The investigation is still under gag-order, yet residents of Armon HaNetziv neigberhood are still scared.

Crime scene [illustrative] (photo credit: INGIMAGE)
Crime scene [illustrative]
(photo credit: INGIMAGE)
Police arrested a suspect in the double murder of the Kaduri couple last month, but he was released by the court, the Jerusalem magistrate court cleared for publication Thursday.
The police requested to delay the decision and will appeal to the district court. The suspect is a cleaner who works in the building in which Tamar and Yehuda Kadouri were found dead in the Armon Hanatziv neighborhood.
Police sources believe that the suspect is not the killer, but the police will anyway ask for him not to be released. The investigation is being conducted under a gag order and its details are still confidential.

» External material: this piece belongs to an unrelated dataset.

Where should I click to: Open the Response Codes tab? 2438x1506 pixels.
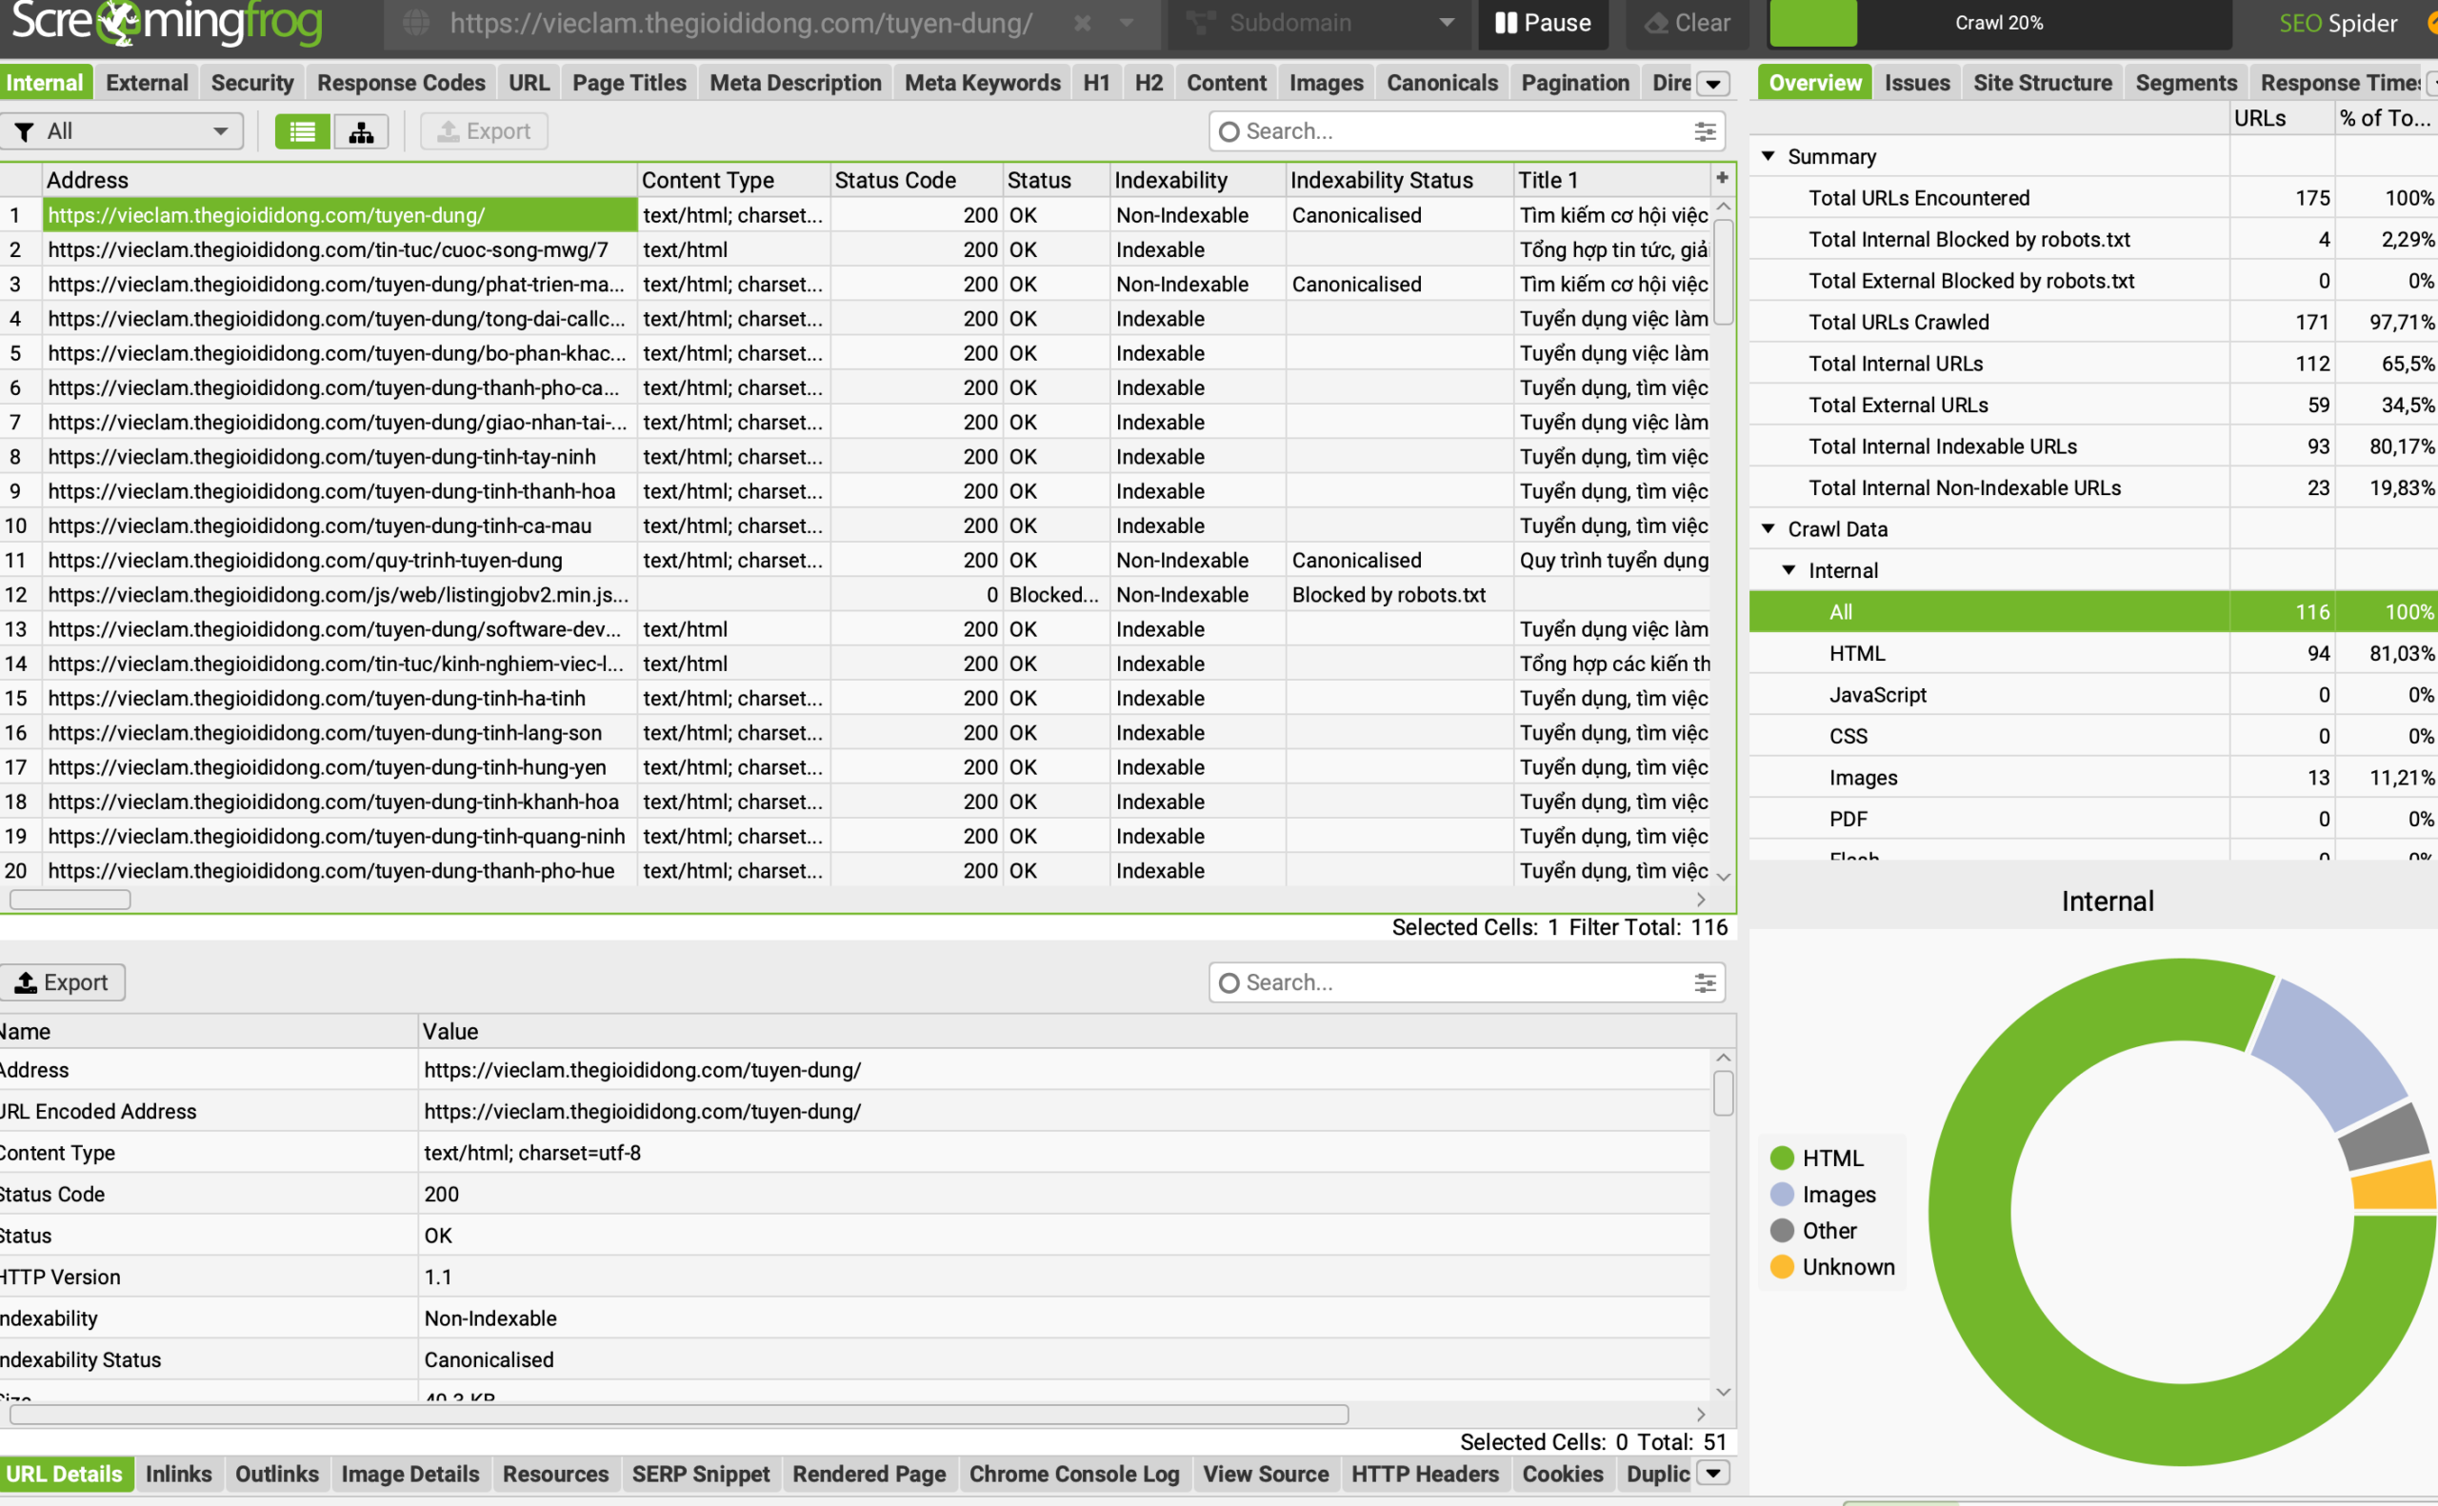click(401, 84)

Yehuda, 71, and Tamar, 67, Kaduri were found dead in their apartment last month. The couple had not been seen for several days, rescuers broke into their apartment and discovered their bodies with marks of violence on them.
A team of fire fighters entered the apartment through the balcony of the house, where they found the body of Yehuda laying in puddle of blood and, in another room, they found Tamar, in a similar blood puddle. The investigation revealed that the couple was murdered.

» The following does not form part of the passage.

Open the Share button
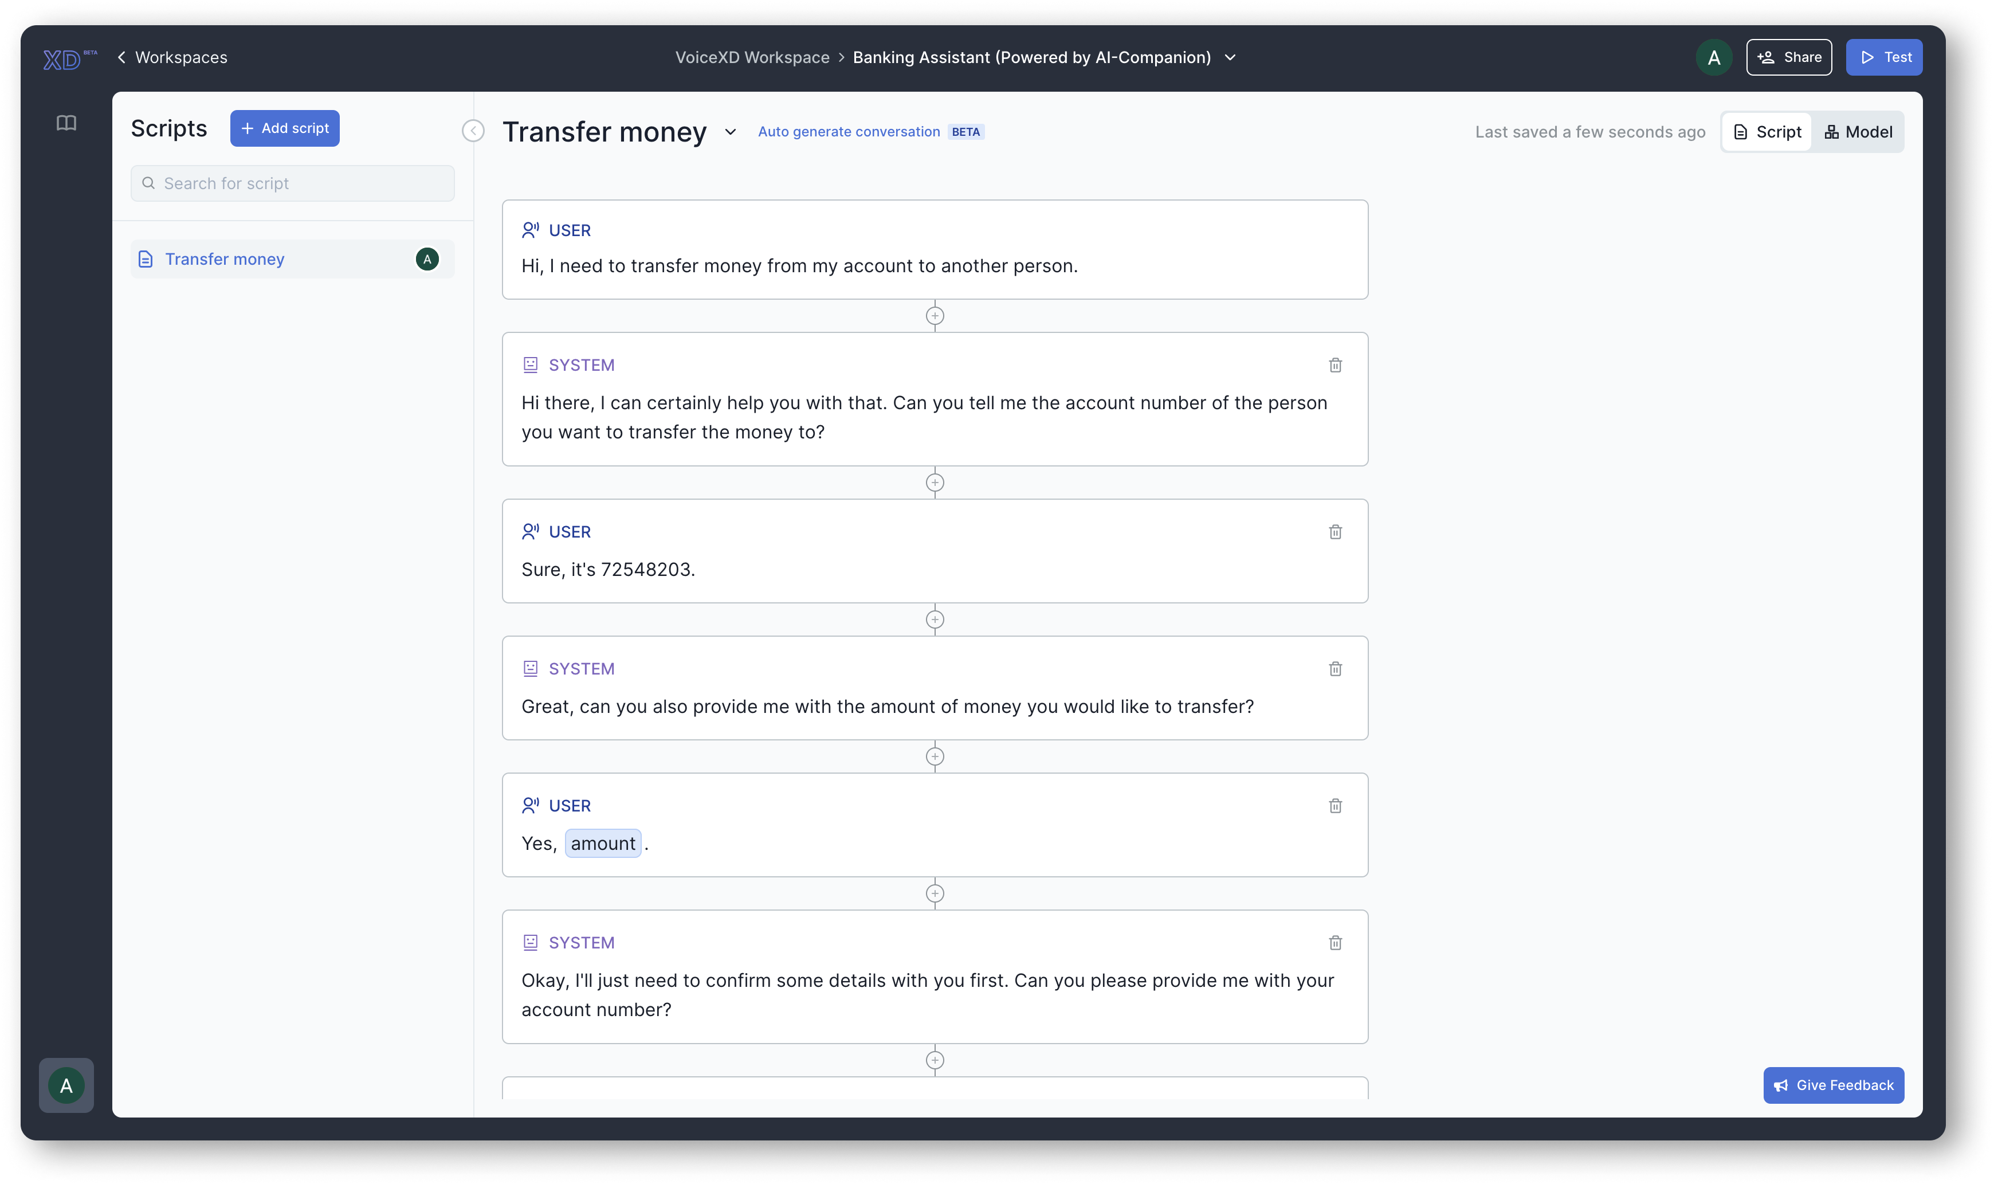The image size is (1994, 1184). point(1788,57)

Relatives of the couple claimed the murder was an act of terror committed by an Arab. "This neighborhood is, unfortunately, destined for trouble," said Yehuda's sister Rachel Levy. "There were so many terrorist attacks in this neighborhood that it's impossible to count them, two years ago there were soldier stabbings [the] neighborhood."
She said that there are many Palestinian residents of Jerusalem living near by and "everything could [happen]."
A few days after the murder, Levy said, "I very much hope that the police solve this murder... I think this is something nationalistic, on the same street a girl was stabbed 36 hours earlier." She added that "you [the media] know more than we do about what happened there, and I would be happy if they updated us more."